Se va Tiny. Ahora, Tiny quiere salir. La compañía ha contactado con posibles compradores: Versant, matriz de CNBC y MS NOW, y The Ankler, medio especializado con el que ya intentó una operación en 2025 que no prosperó. El motivo es que las acciones de Tiny han caído desde la adquisición de Letterboxd. Además, la plataforma fue comprada a través de su fondo de capital riesgo. señal de que Tiny siempre planificó un cambio de manos rápido.
El precedente Goodreads. Es un caso parecido en términos de comunidad, función y tamaño: Goodreads es el equivalente literario de Letterboxd, y acabó siendo adquirida por Amazon en 2013, mientras también prometía no pifiar la experiencia de uso de la plataforma. Hoy se sabe que Amazon la usa para recoger datos de los usuarios y es cierto que apenas la ha tocado. Pero eso tiene su repercusión negativa: el diseño es prácticamente inusable hoy, la moderación no existe y los usuarios están empezando a migrar a alternativas como The StoryGraph.
El miedo a la mierdificación. A estas alturas ya sabemos perfectamente a qué alude el término, que tienen categoría casi académica: la enshittification, acuñada por Cory Doctorow, sucede cuando las plataformas comienzan ofreciendo una buena experiencia de uso para atraer usuarios, luego los explotan para atraer clientes con dinero que inviertan en el negocio y finalmente explotan también a esos clientes para maximizar beneficios a corto plazo. Letterboxd ha vivido ajena a ese ciclo más tiempo de lo que lo consiguieron sus rivales. Pero cada amenaza de nuevo propietario vuelve a disparar las alarmas.
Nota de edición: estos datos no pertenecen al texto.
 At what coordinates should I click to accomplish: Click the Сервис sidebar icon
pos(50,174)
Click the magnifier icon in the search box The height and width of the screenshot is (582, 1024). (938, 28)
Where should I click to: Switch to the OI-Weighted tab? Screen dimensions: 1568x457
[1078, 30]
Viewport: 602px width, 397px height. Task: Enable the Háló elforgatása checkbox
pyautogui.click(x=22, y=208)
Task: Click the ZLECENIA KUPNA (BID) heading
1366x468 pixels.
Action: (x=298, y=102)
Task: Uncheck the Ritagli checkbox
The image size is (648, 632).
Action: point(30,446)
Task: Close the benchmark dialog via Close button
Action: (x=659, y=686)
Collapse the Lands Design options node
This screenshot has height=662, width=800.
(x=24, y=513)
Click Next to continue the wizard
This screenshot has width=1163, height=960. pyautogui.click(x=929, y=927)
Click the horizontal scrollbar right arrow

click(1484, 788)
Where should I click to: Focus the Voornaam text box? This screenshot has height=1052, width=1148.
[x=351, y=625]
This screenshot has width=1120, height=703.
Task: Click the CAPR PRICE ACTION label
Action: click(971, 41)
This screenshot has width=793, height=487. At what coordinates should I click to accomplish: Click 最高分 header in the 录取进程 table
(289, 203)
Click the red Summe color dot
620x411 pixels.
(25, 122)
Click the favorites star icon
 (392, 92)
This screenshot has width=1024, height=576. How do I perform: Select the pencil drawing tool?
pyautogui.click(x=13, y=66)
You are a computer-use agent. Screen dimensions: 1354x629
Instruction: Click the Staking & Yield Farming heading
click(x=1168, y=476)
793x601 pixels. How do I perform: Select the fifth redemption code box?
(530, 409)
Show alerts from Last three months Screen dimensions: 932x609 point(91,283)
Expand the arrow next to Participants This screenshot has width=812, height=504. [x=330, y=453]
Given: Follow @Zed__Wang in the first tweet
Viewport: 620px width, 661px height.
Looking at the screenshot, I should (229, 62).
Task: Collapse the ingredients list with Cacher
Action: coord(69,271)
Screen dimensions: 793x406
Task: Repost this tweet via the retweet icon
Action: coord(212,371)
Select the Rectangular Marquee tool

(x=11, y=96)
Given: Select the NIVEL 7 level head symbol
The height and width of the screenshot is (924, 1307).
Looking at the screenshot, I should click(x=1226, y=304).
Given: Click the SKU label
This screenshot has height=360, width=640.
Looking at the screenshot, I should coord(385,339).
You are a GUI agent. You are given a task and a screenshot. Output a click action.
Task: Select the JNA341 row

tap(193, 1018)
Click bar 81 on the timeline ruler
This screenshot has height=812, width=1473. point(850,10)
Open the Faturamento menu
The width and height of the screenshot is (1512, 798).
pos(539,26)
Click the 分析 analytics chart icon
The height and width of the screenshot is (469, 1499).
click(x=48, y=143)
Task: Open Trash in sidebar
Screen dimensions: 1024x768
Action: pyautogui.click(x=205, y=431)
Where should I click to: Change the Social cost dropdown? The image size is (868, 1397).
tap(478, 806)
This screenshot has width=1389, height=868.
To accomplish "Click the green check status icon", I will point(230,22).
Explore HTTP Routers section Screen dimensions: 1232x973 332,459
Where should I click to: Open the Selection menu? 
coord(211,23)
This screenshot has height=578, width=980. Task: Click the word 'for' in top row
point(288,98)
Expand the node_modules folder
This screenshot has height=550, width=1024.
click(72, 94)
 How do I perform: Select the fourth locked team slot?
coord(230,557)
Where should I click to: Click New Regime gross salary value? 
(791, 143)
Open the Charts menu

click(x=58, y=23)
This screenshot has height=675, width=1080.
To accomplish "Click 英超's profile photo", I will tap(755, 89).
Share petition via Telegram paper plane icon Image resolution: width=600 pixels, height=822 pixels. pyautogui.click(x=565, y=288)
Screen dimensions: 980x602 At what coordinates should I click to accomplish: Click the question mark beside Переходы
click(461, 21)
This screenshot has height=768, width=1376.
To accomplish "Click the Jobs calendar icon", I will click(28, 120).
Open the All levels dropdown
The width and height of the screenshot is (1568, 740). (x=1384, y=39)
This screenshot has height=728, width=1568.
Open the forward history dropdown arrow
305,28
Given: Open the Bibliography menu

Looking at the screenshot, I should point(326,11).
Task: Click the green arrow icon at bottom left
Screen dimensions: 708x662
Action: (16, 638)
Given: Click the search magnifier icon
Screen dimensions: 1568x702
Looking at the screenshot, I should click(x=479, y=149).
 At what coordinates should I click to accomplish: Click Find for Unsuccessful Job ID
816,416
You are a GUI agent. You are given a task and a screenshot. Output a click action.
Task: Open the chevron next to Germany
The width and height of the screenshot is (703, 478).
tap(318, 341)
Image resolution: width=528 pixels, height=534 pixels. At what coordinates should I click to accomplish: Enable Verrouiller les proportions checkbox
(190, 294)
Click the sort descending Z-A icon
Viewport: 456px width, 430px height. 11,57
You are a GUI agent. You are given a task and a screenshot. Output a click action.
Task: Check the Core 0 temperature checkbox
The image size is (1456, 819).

La inframonetización. Letterboxd está claramente inframonetizada en comparación con sus competidores. Su generoso tier gratuito permite usar la plataforma casi con las mismas características que la opción de pago y la publicidad permanece asombrosamente limitada, sin invadir el uso cotidiano, como sí sucede en X o Instagram. Y prueban cosas: entrevistas a actores y directores sobre sus películas preferidas, servicio de alquiler de películas poco conocidas, eventos presenciales... todo ello a pequeñísima escala, casi más como una forma de difundir la marca en espacios reducidos que como una forma abierta de monetización.
Es decir, hay potencial de crecimiento, y es lo que podría interesar a un comprador. Precisamente eso es lo que genera inquietud entre su comunidad: activar esas opciones con demasiada agresividad puede destruir el valor de genuina cinefilia que reside tras ellas. Los de Letterboxd son usuarios muy activos y sensibilizados, y no hay que olvidar casos como el de Mubi, cuya base de usuarios canceló suscripciones en masa tras conocerse los vínculos de uno de sus inversores con la guerra de Gaza.
Derecho a veto. Hay un botón de seguridad que puede impedir que acuda a comprar Letterboxd una compañía con intereses ajenos a sus suscriptores: Buchanan conserva derechos de veto sobre cualquier comprador potencial, una condición que existe abiertamente para preservar el espíritu original de la plataforma. Su alcance efectivo, por supuesto, dependerá de cuánto esté dispuesto el dueño original a ejercerla y de qué precio tenga ese veto en la negociación final.